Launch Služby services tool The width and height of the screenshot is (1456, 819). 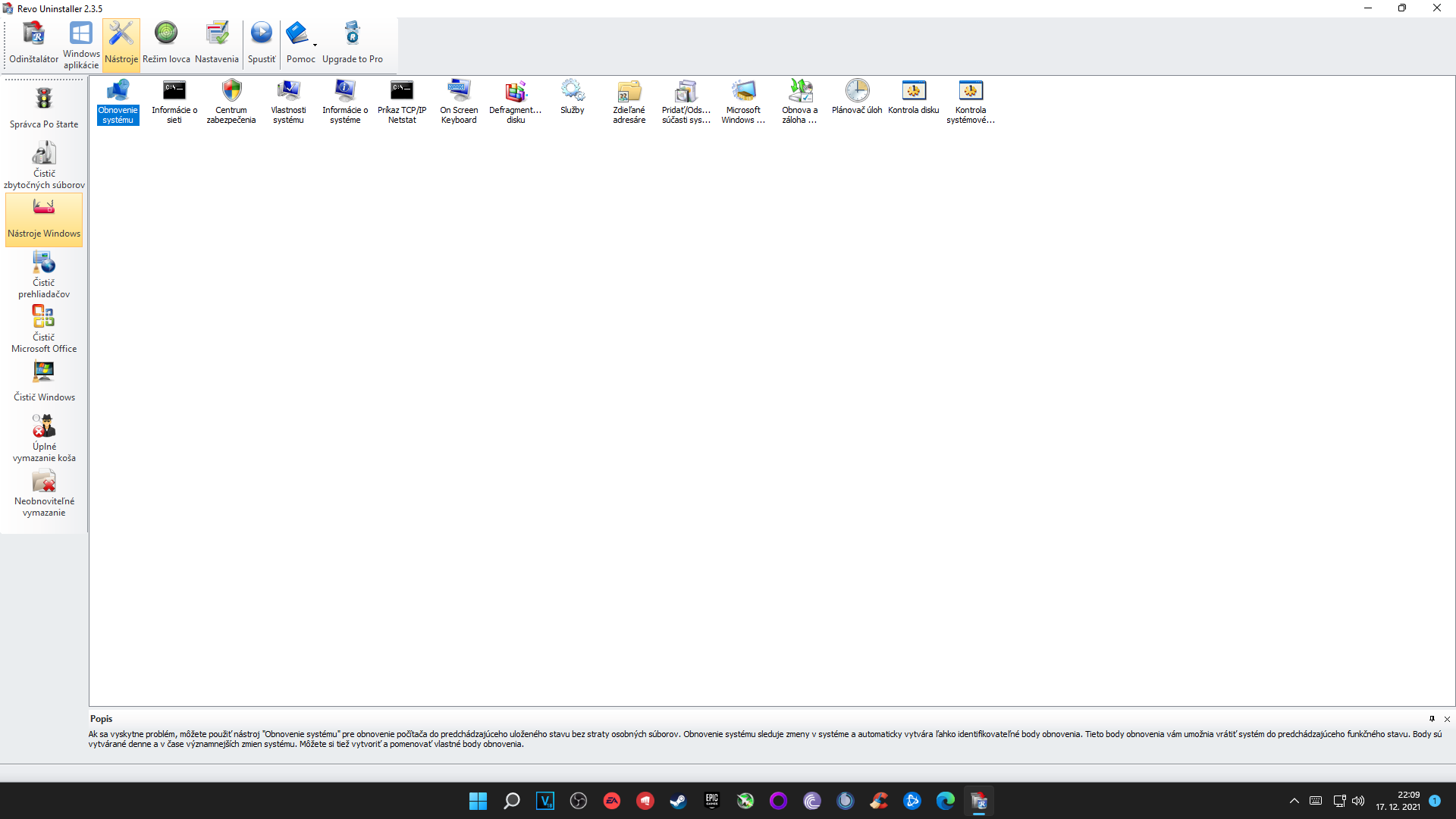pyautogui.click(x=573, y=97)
------------------------------------------------
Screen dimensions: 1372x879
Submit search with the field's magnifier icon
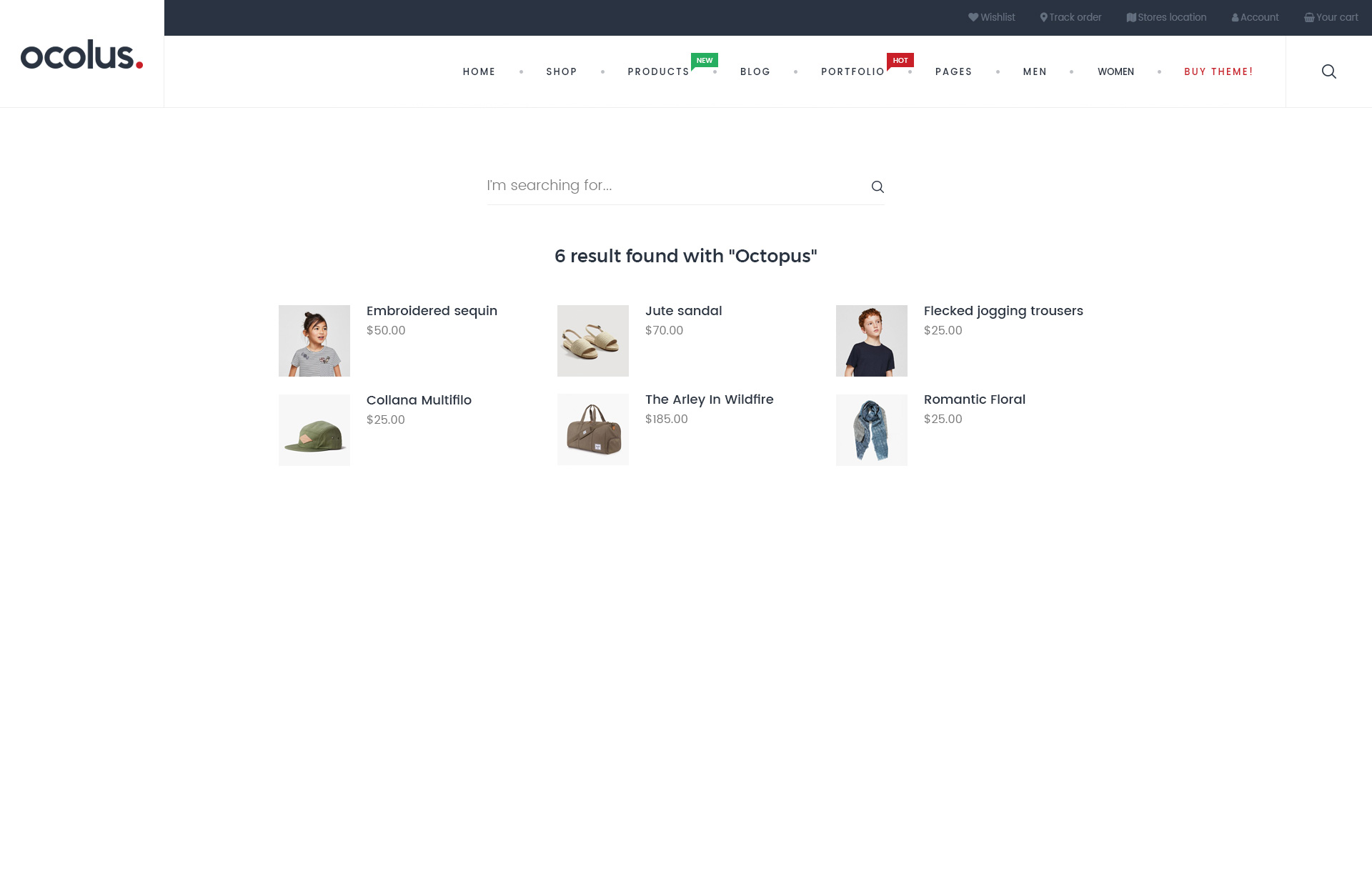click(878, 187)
------------------------------------------------
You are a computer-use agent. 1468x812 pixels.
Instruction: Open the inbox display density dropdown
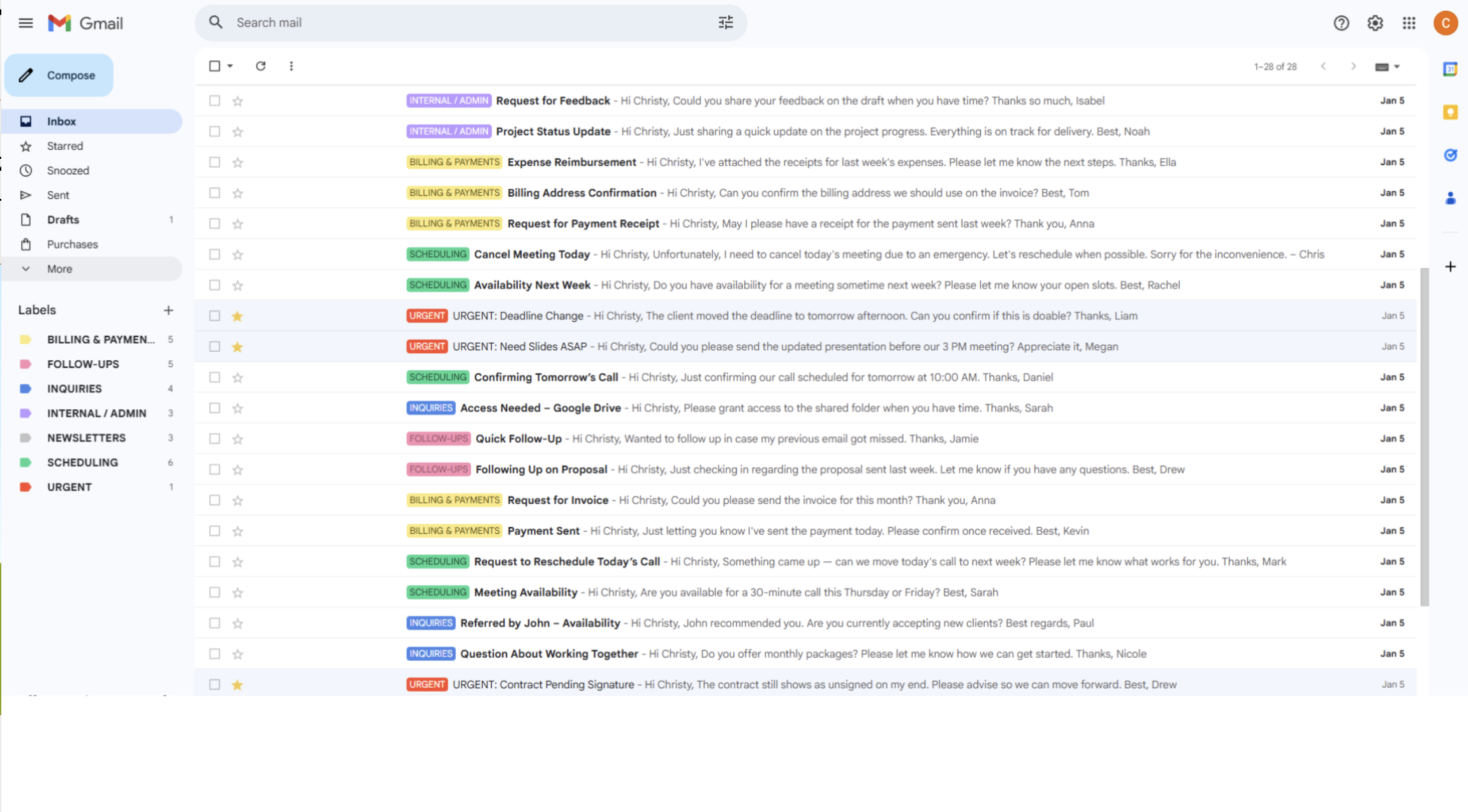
------------------------------------------------
▶ [WHAT IS BEING ASKED]: Print exactly the lines above, between the one holding "You are a computer-use" and the one holding "Instruction: Open the", inclusive, and nothing besides.

▶ [SOLUTION TO THE PROBLEM]:
You are a computer-use agent. 1468x812 pixels.
Instruction: Open the inbox display density dropdown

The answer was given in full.